We loosely tie the flagging around the peduncle:
[attachment 1890 LabeledHip-Compressed2.jpg]

We don’t write the dates on the flagging…we only pollinate for a few months out of the year, so no need to track hip development that closely.


From my experience (and area of the US) Sharpie fades very quickly! Don’t use it!! I always have this battle with new graduate students…and unfortunately, they don’t believe me (in the beginning anyway!).

For labeling potted plants, we use graphite pencils that are produced for artists. The brand is Prismacolor Premier. They are called Ebony Graphite, number 14420. They are excellent!

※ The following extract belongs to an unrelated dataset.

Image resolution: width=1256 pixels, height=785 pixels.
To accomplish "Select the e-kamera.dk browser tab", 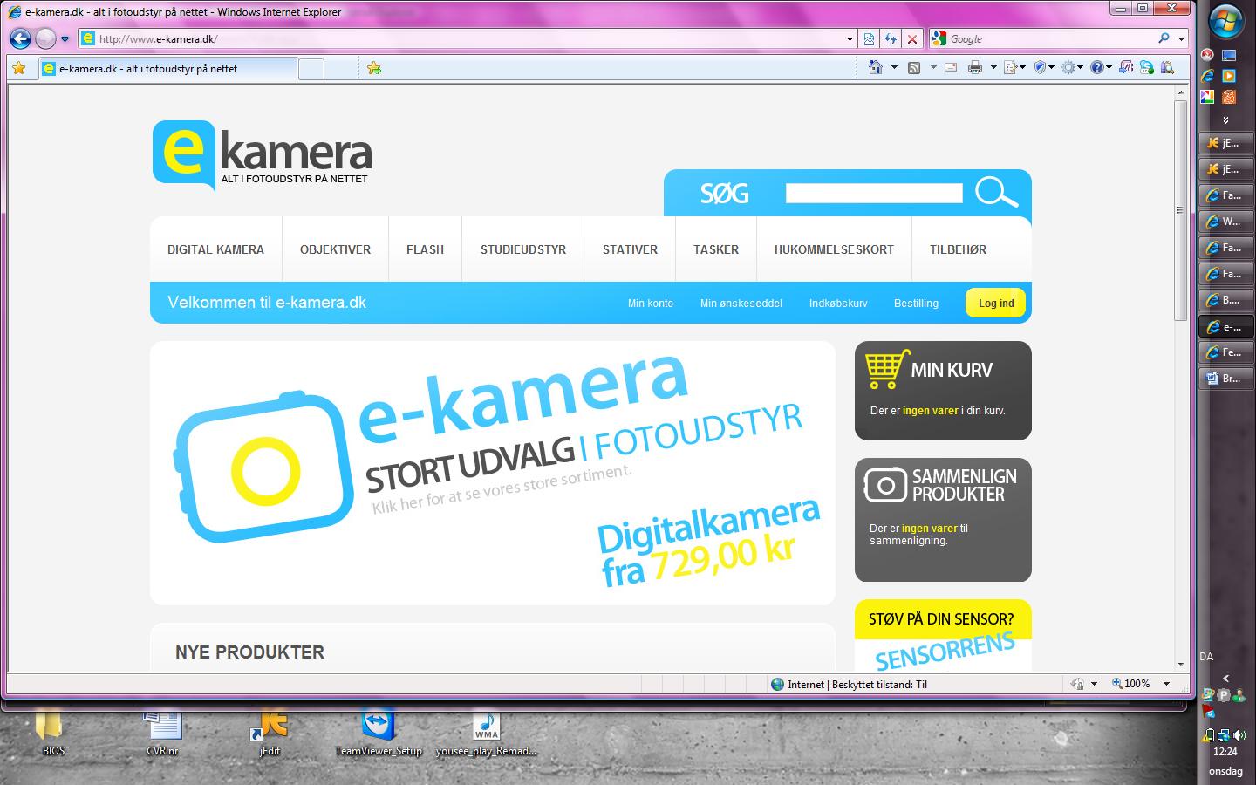I will click(x=166, y=68).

And…they erase cleanly from hard plastic pot labels with an eraser by Pentel called ‘Hi-Polymer Eraser’. Another item for artists… Those pink erasers are horrible and only smear the graphite around.

Natalie, your plants must be beautiful once all the flowers fade. :wink:

Actually, I like that technique. My main beef with the labels I use is that they aren’t conspicuous enough.

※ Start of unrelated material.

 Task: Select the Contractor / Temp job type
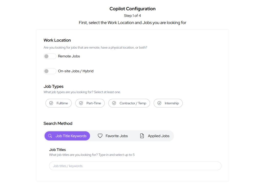129,103
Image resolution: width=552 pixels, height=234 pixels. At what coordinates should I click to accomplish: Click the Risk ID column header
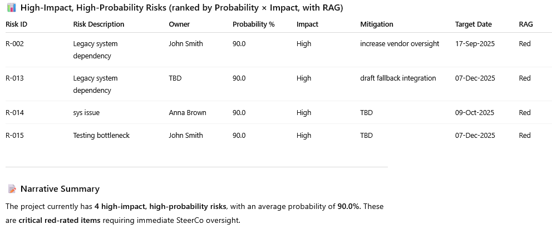coord(16,24)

I just don’t know if, at about $3/roll, that’s a practical solution for my small operation!

Philip, The tape is reusable, at least in my climate. I bought about 20 rolls in the early 1980s and haven’t needed one since. Yellow died, because it was the most used over that time, pink fades to white, red polka dots turn orange, but most of the colors do well. If you are doing more than a dozen different pollen types, just use two pieces, of two different colors. This gives the square of the input. So with half a dozen colors of tape you can handle 3 dozen different pollens. Hardest thing is remembering. So I carry a key to the coloring whenever I go wandering round collecting and placing pollen. One larger roll will do over 500 crosses with a 4-5 inch piece of tape. I do do that many with popular pollens in some seasons. But I collect back 2/3 or more of the tape strips within a few weeks. I ended up with 1 inch tape of some color patterns. That I split down the middle with scissor blades held as a continuous cutter, to double the numbers.

The colored phone wires approach is good if you can find them.

Winter is a time to unwind, unknot.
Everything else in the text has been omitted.